CSSS Banquet to Simulate Global Food Inequality

Volunteers+packaged+10%2C000+meals+for+Stop+Hunger+Now+at+a+Nov.+14+event+sponsored+by+CSSS.

Photo Courtesy of Nick Bailey '16, CSSS Facebook Page

Volunteers packaged 10,000 meals for Stop Hunger Now at a Nov. 14 event sponsored by CSSS.

To culminate a month-long initiative to raise awareness of global hunger, the Center for Service, Spirituality and Social Justice (CSSS) will host the Hunger Banquet, a simulation of global eating patterns, on Friday, Nov. 20 at 6 p.m. in Stern Great Room.

The Hunger Banquet will be set up as a simulation of how the world realistically eats. According to Michelle Zhang ’18, a student community service leader working on the project, the attendees will be divided into three groups upon arrival. The groups will accurately represent proportions of the world’s population that make up the upper class, middle class and lower class. Each group will be fed differently, to depict the way that each class eats.

The event will also feature presentations from invited speakers about world hunger issues.
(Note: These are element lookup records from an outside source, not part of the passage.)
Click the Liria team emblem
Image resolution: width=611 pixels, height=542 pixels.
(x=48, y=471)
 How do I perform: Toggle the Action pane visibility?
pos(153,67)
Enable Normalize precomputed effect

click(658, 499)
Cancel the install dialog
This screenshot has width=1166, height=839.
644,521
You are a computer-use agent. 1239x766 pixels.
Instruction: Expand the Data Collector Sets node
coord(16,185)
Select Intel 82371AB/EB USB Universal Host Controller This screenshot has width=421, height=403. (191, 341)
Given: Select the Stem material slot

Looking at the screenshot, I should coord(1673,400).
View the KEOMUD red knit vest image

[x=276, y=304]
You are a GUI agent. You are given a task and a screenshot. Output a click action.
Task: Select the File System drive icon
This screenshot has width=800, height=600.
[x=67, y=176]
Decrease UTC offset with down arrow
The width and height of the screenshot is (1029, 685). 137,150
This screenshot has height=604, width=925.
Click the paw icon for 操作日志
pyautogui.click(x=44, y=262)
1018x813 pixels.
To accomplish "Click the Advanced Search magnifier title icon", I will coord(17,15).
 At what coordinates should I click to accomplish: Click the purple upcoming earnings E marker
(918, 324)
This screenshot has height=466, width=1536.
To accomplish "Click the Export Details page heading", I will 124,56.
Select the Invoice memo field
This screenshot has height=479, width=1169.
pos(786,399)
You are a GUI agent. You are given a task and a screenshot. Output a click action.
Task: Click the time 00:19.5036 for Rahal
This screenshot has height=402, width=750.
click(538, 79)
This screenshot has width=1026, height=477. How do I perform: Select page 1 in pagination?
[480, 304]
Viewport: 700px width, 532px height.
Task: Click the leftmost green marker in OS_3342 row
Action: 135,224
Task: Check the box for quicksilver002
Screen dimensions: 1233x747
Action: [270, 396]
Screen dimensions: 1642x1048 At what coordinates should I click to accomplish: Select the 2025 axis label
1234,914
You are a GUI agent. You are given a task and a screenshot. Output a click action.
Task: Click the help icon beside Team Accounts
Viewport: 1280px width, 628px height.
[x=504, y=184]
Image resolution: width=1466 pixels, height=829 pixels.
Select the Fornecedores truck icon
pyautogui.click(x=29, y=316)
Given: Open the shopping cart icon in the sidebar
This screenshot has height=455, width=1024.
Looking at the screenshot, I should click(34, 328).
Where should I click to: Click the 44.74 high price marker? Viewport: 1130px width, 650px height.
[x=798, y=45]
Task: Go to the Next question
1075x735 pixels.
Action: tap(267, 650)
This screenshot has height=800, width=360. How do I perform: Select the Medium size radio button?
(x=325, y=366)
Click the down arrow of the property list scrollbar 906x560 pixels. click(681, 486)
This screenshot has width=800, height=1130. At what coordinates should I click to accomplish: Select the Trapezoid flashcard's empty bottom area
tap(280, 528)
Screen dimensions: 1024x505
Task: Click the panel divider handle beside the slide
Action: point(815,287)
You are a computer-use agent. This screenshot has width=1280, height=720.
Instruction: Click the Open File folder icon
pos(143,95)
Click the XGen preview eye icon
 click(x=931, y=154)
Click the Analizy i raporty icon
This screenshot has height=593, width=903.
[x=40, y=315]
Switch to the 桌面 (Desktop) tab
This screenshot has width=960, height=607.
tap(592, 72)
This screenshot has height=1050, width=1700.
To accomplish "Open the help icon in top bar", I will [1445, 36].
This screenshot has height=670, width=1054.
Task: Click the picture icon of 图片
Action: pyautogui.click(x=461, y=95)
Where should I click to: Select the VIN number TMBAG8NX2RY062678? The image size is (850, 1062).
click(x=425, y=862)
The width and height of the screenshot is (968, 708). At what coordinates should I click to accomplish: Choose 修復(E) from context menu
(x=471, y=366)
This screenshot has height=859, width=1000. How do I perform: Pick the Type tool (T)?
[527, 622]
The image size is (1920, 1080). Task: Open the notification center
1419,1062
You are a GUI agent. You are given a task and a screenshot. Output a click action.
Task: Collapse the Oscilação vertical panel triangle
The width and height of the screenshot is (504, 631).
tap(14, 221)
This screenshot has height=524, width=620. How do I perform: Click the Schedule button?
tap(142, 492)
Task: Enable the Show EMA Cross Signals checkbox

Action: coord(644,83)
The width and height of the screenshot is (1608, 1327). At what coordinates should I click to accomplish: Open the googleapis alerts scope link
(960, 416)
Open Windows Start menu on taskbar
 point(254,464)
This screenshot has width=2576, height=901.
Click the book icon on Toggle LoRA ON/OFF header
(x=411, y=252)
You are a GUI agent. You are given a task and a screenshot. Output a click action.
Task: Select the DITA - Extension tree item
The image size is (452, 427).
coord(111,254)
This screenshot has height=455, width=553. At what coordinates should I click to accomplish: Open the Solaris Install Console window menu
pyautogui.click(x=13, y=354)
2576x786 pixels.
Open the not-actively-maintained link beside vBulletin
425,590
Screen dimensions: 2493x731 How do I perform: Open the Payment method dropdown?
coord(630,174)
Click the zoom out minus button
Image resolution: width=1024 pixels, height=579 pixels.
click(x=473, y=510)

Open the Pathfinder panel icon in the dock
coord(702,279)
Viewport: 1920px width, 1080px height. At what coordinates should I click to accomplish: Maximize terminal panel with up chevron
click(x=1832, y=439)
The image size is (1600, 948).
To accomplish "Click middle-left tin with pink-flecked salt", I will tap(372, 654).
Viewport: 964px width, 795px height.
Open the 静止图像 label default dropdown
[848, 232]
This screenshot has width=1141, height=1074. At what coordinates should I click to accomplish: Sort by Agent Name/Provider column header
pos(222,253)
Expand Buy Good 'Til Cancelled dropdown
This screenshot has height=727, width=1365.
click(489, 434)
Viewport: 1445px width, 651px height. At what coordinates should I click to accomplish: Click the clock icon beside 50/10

The speakers will also include one or more people who have struggled with hunger first-hand, a professor working with global education and the founder of Project SHARE, a local organization that provides food to families in need.

Rebecca Feldman ’15, community service coordinator with CSSS, was involved in organizing the banquet. Feldman explained that this banquet is part of CSSS’s initiative to put together larger service projects for the whole community in addition to the smaller service events that occur regularly. According to Feldman, the center’s goal for this semester is to “address social justice” with the issue of world hunger, and to avoid “thoughtless service” by instead creating meaningful experiences for the community.

Carol Fadalla ’18, a community service projects leader, described why Dickinson students should attend the Hunger Banquet.

“It is not everyday that you think about hunger,” Fadalla explained.  “The banquet will give a first-hand experience about reality, and the unequal distribution of food.”

We Introduce Nations at Dickinson (WIND) is co-sponsoring this event as part of their International Education Week.

In addition to the Hunger Banquet, this November CSSS has already hosted a meal-packaging event to help feed those struggling with hunger. They are also hoping to get students, especially first-years, involved in volunteering at Project SHARE’s Distribution Day on Nov. 19.

Tickets for the Hunger Banquet are $5 and can be purchased online, at Landis House or in the HUB basement. All funds raised through ticket sales will benefit international non-profit Stop Hunger Now, an organization that coordinates food distribution to impoverished and crisis-stricken areas across the world.